[Assigned task] The whole listing below is to be repeated without alteration.

[Records for this exercise]
------------------------------------------------------------------------

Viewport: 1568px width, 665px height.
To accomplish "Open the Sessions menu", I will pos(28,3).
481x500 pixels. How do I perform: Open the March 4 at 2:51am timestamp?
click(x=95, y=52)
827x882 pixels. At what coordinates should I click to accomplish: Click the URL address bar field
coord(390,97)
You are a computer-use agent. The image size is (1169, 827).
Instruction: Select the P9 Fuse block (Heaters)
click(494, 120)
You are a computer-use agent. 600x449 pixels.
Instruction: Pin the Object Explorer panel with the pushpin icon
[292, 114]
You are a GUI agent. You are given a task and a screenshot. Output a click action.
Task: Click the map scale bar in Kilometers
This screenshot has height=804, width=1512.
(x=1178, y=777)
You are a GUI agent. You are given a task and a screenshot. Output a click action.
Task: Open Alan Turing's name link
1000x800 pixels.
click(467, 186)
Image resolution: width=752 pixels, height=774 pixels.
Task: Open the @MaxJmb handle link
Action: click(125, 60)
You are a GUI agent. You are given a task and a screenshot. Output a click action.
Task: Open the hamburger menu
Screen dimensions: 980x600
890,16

------------------------------------------------------------------------

[Reply]
Viewport: 1568px width, 665px height.
To accomplish "Open the Sessions menu", I will pos(28,3).
481x500 pixels. How do I perform: Open the March 4 at 2:51am timestamp?
click(x=95, y=52)
827x882 pixels. At what coordinates should I click to accomplish: Click the URL address bar field
coord(390,97)
You are a computer-use agent. The image size is (1169, 827).
Instruction: Select the P9 Fuse block (Heaters)
click(494, 120)
You are a computer-use agent. 600x449 pixels.
Instruction: Pin the Object Explorer panel with the pushpin icon
[292, 114]
You are a GUI agent. You are given a task and a screenshot. Output a click action.
Task: Click the map scale bar in Kilometers
This screenshot has height=804, width=1512.
(x=1178, y=777)
You are a GUI agent. You are given a task and a screenshot. Output a click action.
Task: Open Alan Turing's name link
1000x800 pixels.
click(467, 186)
Image resolution: width=752 pixels, height=774 pixels.
Task: Open the @MaxJmb handle link
Action: click(125, 60)
You are a GUI agent. You are given a task and a screenshot. Output a click action.
Task: Open the hamburger menu
Screen dimensions: 980x600
890,16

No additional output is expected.